The problem:
When you reach the line containing "[Megosztás a Facebookon] (1063, 673)" in the records below, start copying exactly, and stop once you have copied the line containing "[Következő] (1412, 970)".
----------------------------------------
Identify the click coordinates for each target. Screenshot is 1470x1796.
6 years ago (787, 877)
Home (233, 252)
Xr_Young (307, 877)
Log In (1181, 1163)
----------------------------------------
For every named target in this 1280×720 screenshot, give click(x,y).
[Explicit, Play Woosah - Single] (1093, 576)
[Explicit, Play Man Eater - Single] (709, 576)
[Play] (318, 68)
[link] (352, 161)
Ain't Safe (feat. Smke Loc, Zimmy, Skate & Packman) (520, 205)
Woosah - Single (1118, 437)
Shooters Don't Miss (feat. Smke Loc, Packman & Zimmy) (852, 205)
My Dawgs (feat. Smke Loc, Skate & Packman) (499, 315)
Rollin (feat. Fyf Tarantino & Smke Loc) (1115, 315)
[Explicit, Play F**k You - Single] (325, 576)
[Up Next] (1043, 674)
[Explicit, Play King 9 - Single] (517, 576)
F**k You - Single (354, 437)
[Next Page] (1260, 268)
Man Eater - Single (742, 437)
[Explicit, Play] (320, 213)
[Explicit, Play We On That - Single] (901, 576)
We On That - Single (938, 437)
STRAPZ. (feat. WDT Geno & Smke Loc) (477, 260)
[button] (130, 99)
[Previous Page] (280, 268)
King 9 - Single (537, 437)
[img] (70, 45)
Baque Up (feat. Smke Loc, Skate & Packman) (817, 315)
----------------------------------------
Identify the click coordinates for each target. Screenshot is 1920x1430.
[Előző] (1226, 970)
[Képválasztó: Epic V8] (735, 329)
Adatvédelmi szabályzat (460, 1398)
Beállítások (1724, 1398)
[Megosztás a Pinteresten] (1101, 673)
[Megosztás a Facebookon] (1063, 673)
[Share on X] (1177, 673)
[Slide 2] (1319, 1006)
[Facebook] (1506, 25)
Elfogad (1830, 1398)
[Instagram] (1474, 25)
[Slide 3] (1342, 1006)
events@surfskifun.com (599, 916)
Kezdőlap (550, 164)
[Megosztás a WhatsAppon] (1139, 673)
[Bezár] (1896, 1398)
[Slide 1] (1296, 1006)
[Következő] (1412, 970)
----------------------------------------
Result:
[Megosztás a Facebookon] (1063, 673)
[Share on X] (1177, 673)
[Slide 2] (1319, 1006)
[Facebook] (1506, 25)
Elfogad (1830, 1398)
[Instagram] (1474, 25)
[Slide 3] (1342, 1006)
events@surfskifun.com (599, 916)
Kezdőlap (550, 164)
[Megosztás a WhatsAppon] (1139, 673)
[Bezár] (1896, 1398)
[Slide 1] (1296, 1006)
[Következő] (1412, 970)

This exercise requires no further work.